"n/a" for required tag generates "Invalid JSON file"; "else" error?
Using the validator to check a publically available PET dataset I got a bunch of "Error 1: [Code 55] JSON_SCHEMA_VALIDATION_ERROR" errors that were generated by "should be number" evidence, however, examining the flagged JSON files I found that the 'invalid' values were n/a.
The spec says
Throughout BIDS you can indicate missing values with n/a (for "not available").
Now, as it happens the errors are generated on required tags, and perhaps the spec should be clearer that "REQUIRED" isn't satisifed by supplying a n/a value.
But for the validator, it would be more informative if, when a required tag has a value but that value is "n/a", that the error reflects that (e.g. "Required tag set to n/a value"), instead of treating it as a generic low-level error.
Also, among this dataset's other errors, there is one "Invalid JASON error" that has evidence that I can't parse:
should match "else" schema
I googled around but couldn't figure what this was supposed to mean... is it just a validator error?
Dataset is: https://www.nitrc.org/frs/download.php/12247/Dataset_BIDS.zip Full log attached
Perhaps the spec should be clearer that "REQUIRED" isn't satisifed by supplying a n/a value.
I agree that such a clarification would not hurt :+1:
But for the validator, it would be more informative if, when a required tag has a value but that value is "n/a", that the error reflects that (e.g. "Required tag set to n/a value"), instead of treating it as a generic low-level error.
I think that's a good suggestion :+1: However, that ties in with another feature that we have wanted for a long time now (e.g., #1073) --> We use https://json-schema.org/ to validate BIDS metadata, so we specify a "structure", datatype, or pattern in a JSON file, and then get a BIDS JSON file, and compare the two (the schema, and the data).

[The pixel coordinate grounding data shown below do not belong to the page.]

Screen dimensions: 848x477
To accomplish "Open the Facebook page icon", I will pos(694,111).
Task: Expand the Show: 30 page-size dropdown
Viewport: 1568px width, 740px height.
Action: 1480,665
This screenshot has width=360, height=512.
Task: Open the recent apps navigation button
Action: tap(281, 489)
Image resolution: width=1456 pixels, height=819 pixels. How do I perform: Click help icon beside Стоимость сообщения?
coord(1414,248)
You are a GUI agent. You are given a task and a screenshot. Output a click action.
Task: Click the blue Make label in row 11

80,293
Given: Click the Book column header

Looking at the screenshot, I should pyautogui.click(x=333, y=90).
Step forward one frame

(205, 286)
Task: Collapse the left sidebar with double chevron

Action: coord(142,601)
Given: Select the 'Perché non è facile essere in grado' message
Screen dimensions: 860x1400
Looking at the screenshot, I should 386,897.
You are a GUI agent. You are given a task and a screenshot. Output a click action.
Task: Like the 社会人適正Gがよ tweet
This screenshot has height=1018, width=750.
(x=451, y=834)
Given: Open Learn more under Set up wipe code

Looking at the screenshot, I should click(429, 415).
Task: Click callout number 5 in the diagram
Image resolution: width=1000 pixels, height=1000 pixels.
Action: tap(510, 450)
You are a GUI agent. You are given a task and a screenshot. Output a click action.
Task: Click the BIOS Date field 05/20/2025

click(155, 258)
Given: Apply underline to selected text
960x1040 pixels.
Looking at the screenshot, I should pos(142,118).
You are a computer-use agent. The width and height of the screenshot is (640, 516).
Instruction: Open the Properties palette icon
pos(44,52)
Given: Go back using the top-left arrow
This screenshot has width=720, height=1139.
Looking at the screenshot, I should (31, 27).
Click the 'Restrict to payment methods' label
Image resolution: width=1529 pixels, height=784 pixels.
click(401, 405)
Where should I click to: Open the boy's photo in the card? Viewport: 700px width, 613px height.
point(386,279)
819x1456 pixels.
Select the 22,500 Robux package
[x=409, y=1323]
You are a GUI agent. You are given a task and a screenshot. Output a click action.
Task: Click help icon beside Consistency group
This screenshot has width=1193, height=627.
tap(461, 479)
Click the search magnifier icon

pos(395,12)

Unfortunately this does not really allow us to easily customize warnings or inject custom code in the right spots. It just tells us where the data and the schema don't match. We would want some code in between that analyzes the type of mismatch, and then triages this type into a set of specific warnings or hints.
I am convinced it's somehow possible, but it's not an inbuilt feature and some level of expertise would be required to get this done. (But the impact would be big and it would be awesome).
Also, among this dataset's other errors, there is one "Invalid JASON error" that has evidence that I can't parse:
That's a JSON schema problem one more :thinking: but it looks a bit tricky.
Type: Error
File: sub-00000016_ses-Normalized_pet.json
Location: dataset_bids/sub-00000016/ses-Normalized/pet/sub-00000016_ses-Normalized_pet.json
Reason: Invalid JSON file. The file is not formatted according the schema.
Evidence: .ReconMethodParameterValues[0] should be number
This error is straight forward, we can debug it by looking at the specification for ReconMethodParameterValues in the schema for PET: https://github.com/bids-standard/bids-validator/blob/e84e006adc7fbf548a95f6c40973603f8ae9cd07/bids-validator/validators/json/schemas/pet.json#L83
However, in your log I see some error messages that do not say anything about the JSON KEY (like ReconMethodParameterValues above) that triggered the problem. I wonder why ... :shrug:
Type: Error
File: sub-00000016_ses-Normalized_pet.json
Location: dataset_bids/sub-00000016/ses-Normalized/pet/sub-00000016_ses-Normalized_pet.json
Reason: Invalid JSON file. The file is not formatted according the schema.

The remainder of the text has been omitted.